Except that Antrax had gotten lucky. It had succeeded in luring not one, but several, luring to his deadly trap not only the Druid, but Ahren Elessedil, Quentin Leah, and perhaps even Bek Ohmsford, all of whom had command of significant magic. Antrax would have known about them, of course. It would have known from what it had recorded of their efforts to recover the keys on the islands of Flay Creech, Shatterstone, and Mephitic. A machine that built machines, a creation of the technology of the Old World, it had known to test the capabilities of those it sought to snare. That was the reason for luring humans to its lair. That was the purpose for the underground prison. To steal their magic and convert it to the power that fed Antrax. To keep Antrax alive.

Yet perhaps that was only one reason and not the one that mattered most to it. Perhaps it was still searching for those who had created it, waiting for them to come back to claim the treasure they had left it to guard. The books of the Old World. The secrets of another time.

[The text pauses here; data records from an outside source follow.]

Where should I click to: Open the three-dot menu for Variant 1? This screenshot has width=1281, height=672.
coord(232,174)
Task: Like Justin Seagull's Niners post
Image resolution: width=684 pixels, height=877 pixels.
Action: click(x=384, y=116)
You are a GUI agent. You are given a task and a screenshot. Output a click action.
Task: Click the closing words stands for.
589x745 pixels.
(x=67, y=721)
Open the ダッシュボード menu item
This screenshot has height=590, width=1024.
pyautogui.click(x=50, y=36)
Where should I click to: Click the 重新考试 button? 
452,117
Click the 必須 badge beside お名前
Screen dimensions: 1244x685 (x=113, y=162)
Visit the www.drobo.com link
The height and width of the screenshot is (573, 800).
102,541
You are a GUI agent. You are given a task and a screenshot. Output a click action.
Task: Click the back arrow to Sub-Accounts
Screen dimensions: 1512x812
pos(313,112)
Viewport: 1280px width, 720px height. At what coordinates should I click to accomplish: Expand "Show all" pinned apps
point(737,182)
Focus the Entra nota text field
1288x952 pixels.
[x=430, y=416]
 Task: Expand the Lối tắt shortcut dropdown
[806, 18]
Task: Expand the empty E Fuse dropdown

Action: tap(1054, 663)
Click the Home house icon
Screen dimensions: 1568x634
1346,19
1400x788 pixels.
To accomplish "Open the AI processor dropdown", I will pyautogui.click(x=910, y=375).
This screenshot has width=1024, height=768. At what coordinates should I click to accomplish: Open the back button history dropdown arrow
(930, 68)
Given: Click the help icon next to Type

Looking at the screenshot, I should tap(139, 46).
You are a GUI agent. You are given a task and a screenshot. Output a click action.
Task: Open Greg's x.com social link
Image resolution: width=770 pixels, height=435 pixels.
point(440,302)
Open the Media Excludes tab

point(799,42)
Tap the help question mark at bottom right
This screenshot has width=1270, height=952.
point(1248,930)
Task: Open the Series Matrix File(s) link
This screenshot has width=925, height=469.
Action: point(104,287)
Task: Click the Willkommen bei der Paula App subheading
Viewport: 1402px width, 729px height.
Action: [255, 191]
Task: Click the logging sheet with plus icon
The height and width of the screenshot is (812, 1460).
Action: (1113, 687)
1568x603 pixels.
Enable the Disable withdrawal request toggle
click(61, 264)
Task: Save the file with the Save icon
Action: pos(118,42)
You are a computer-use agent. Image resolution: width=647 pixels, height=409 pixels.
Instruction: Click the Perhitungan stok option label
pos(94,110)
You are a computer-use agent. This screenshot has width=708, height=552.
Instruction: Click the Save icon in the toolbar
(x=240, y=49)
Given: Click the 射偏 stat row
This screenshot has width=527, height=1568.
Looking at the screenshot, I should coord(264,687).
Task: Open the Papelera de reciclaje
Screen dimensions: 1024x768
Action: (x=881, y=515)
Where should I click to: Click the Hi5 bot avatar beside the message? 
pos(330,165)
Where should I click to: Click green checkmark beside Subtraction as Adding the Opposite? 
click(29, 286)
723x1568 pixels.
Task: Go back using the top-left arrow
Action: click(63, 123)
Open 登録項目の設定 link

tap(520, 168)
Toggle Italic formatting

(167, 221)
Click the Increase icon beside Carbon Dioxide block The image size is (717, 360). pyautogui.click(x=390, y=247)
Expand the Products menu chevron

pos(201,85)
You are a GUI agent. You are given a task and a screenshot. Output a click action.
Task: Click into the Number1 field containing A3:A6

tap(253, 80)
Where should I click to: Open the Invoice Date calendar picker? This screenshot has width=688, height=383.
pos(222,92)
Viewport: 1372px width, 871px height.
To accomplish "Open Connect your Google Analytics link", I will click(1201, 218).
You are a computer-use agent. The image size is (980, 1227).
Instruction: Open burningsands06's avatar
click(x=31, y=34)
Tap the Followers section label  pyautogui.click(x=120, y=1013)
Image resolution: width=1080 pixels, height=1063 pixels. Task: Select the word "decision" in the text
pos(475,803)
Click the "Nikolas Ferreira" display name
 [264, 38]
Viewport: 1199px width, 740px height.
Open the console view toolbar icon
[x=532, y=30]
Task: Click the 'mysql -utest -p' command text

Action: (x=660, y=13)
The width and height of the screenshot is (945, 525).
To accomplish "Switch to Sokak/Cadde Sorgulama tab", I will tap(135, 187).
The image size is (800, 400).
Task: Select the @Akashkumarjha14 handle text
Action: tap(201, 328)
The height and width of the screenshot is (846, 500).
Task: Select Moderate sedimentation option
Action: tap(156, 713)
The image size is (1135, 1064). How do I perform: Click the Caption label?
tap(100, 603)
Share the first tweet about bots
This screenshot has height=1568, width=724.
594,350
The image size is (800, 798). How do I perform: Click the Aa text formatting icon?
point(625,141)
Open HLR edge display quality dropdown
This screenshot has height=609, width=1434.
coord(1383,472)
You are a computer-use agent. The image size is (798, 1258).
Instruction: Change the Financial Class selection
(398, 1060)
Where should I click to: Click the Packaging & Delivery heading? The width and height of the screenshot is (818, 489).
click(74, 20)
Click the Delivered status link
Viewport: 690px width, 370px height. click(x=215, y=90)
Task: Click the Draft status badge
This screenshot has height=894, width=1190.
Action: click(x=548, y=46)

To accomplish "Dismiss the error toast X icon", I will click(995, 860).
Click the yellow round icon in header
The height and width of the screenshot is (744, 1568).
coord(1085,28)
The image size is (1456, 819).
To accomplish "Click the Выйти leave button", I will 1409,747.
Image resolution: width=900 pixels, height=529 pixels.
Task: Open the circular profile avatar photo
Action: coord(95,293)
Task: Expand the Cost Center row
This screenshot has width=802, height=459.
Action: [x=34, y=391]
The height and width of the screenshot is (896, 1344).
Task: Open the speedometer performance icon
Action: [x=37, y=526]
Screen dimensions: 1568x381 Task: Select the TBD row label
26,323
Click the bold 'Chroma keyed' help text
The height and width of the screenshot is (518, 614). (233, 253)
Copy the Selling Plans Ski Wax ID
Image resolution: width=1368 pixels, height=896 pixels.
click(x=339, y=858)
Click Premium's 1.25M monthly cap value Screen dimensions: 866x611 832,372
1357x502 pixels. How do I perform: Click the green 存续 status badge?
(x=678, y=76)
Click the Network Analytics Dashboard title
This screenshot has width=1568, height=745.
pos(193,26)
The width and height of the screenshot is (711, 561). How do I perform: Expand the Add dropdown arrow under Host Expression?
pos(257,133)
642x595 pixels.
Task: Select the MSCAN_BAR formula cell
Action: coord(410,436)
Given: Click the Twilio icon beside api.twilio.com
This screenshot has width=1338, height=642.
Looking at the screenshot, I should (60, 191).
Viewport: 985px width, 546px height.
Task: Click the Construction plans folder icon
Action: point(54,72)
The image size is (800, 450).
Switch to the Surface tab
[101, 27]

How did he know that? Unconscious and dreaming, how could he know? He knew it in part from what he had deciphered from the map, written in a language the Druid Histories still recorded. He knew it in part from what Ryer Ord Star had communicated to him in bringing him back from his slumber, her words and thoughts revealing his situation. He knew it in part from what he could deduce from the use of the machinery that immobilized and drugged him. He knew it finally from what he was able to intuit. It was enough to keep him from slipping back into his prison, to keep him fixed on what he must do if he was to complete his task in going there—the task that had cost the lives of so many of his companions and might yet, if he was not swift and sure and focused enough, cost him his.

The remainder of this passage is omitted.